On Death and Dying (and Writing)

My friend died three weeks ago, and it’s been like having Covid, Sleeping Sickness, Sorrow blisters on my soul.

And it has made think a lot about Elizabeth Kubler-Ross’s book, ON DEATH AND DYING.

Kubler-Ross infiltrated our sense of grief with words to describe the process: denial, anger, bargaining, depression and acceptance. This of course could just describe a bad couple of days with Trump in office. But I do not mean social grief.

People take death in different ways. Lots of people have an afterlife belief that makes everything seem… okay.

I am not one of those people.

I have struggled to deal with death, since I saw a lot of it as a kid with relatives who died way too young. My family handled this with a lot of hair tearing out, and a hysteria from back in the Shtetl that one person dying was the inevitable “sign” that we are all doomed. Good to know.

Books are stories, even a non-fiction book like ON DEATH. And I’ve incorporate Kubler-Ross’ words into my stories, too. They’ve even helped me rewrite that script I learned on death in small but significant ways.

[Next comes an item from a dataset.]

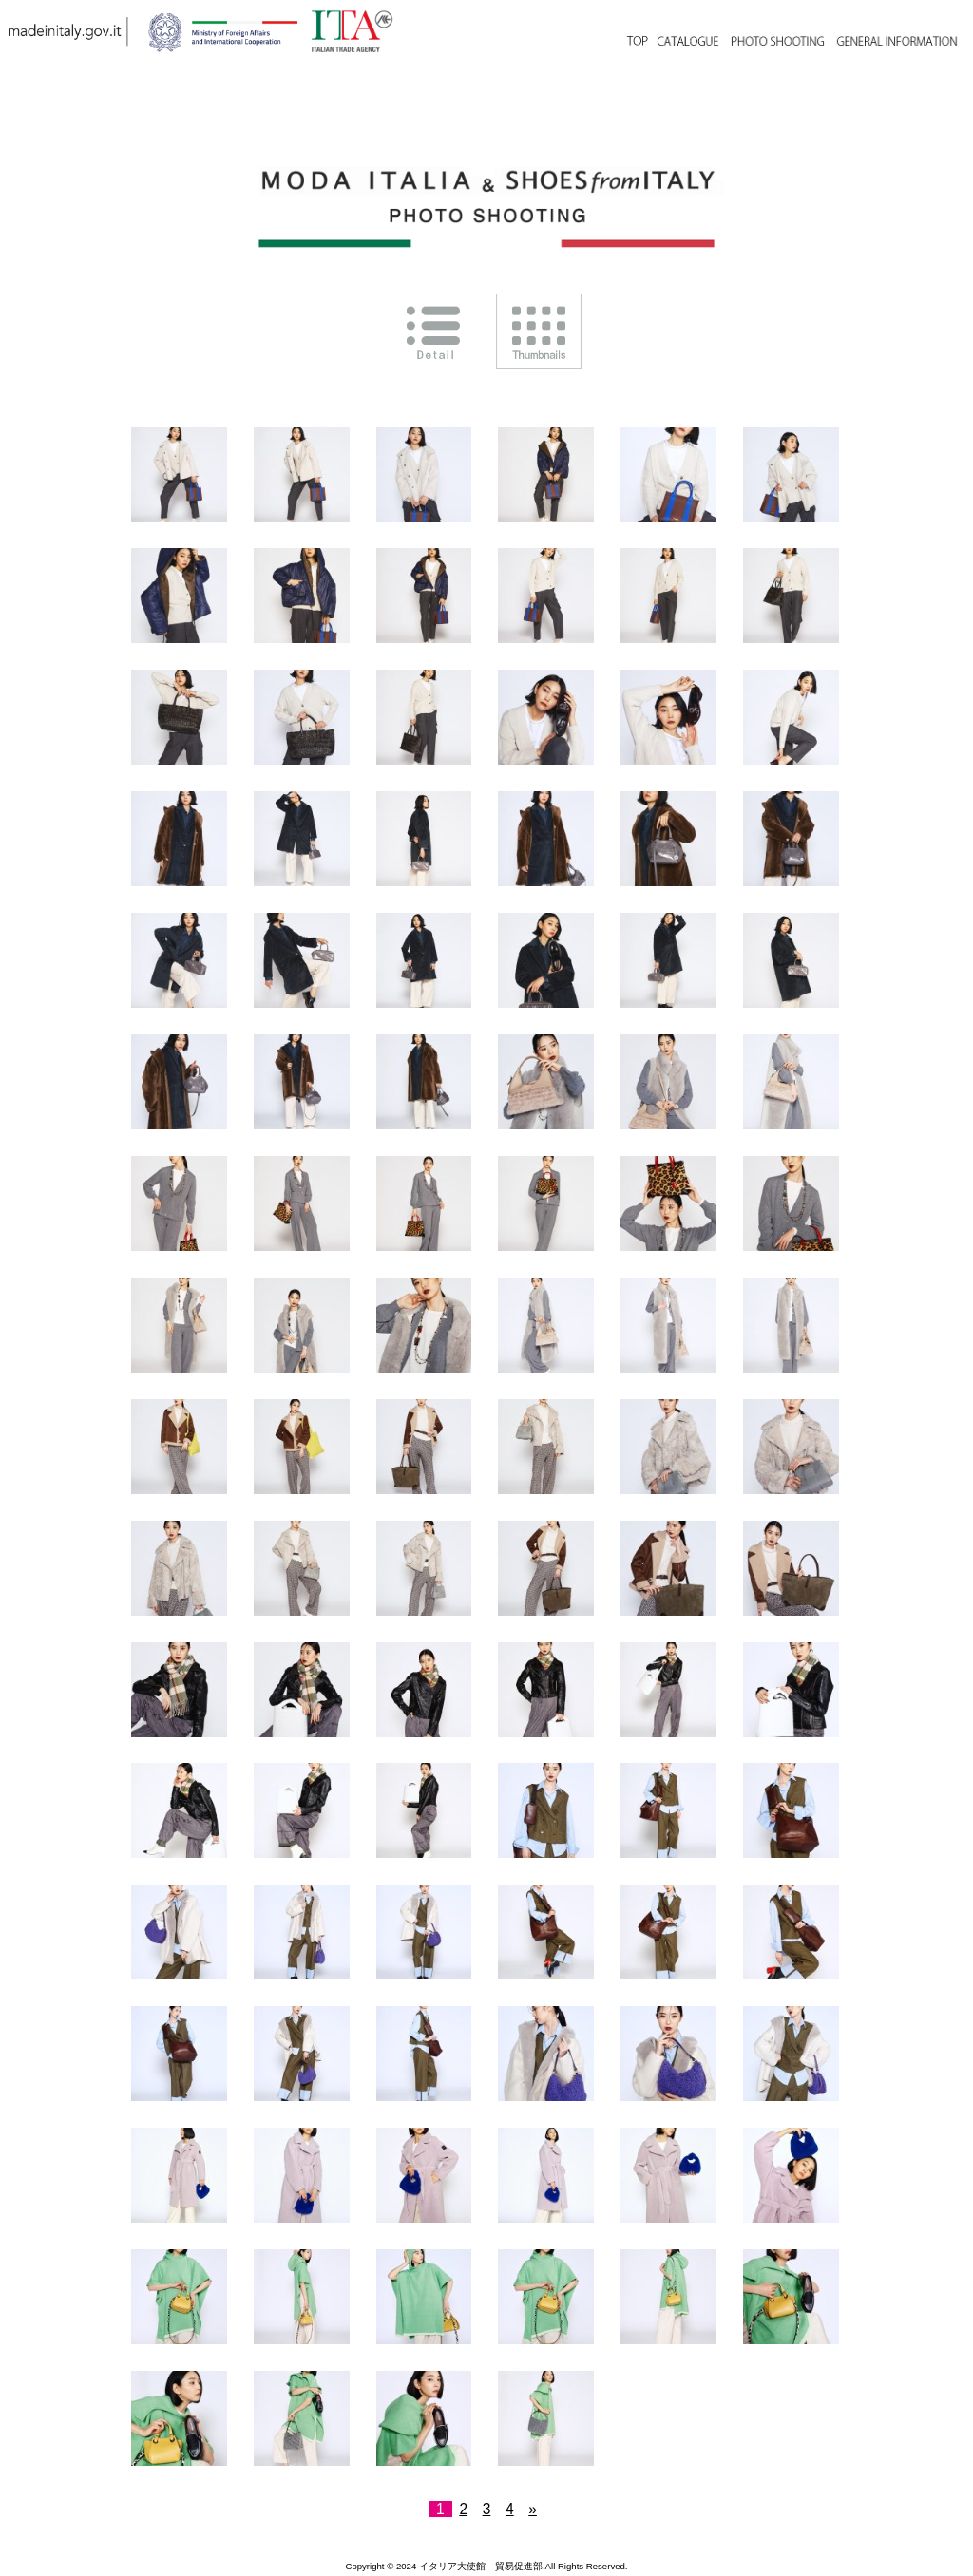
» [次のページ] (532, 2509)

In The Road Not Taken, my first book, the protagonist is recently widowed, and her grief is her gateway out of the suburban shoebox that was her world, and into the cosmos which she tours alongside some immortal friends. Her grief was the beginning of her life.

a club termina table read

My first play after I survived breast cancer, club termina, took place in a nightclub in the clouds where women who succumbed to it were in a weigh station before reconfiguring into a new life. I learned in this play to bring people back from death by writing them a character so I could be with them. It helped me a lot. It was my friend who had just died from breast cancer, after I had been cured, who I had brought back to life on that stage—every night I heard this woman’s story in a comic monologue that had audience members feeling some of what her loss did to all of us who loved her. But Denise was in there too.

club termina is no longer in performance, but books, stories, words—and the memories of those songs—are what I have to keep life filled with some joy. Seeing friends who are gone reappearing on stage and in print is as close to Heaven, or the Bardo, or the Rainbow Bridge, as I can get.

One thought on “On Death and Dying (and Writing)

  1. As useful as Kubler-Ross is, it only helps one gradually come to terms with the past- with whatever is never again to be.
    Where it fails is learning to cope with a future absent the opportunity to reminisce with the person or persons who knew you at your best- and worst!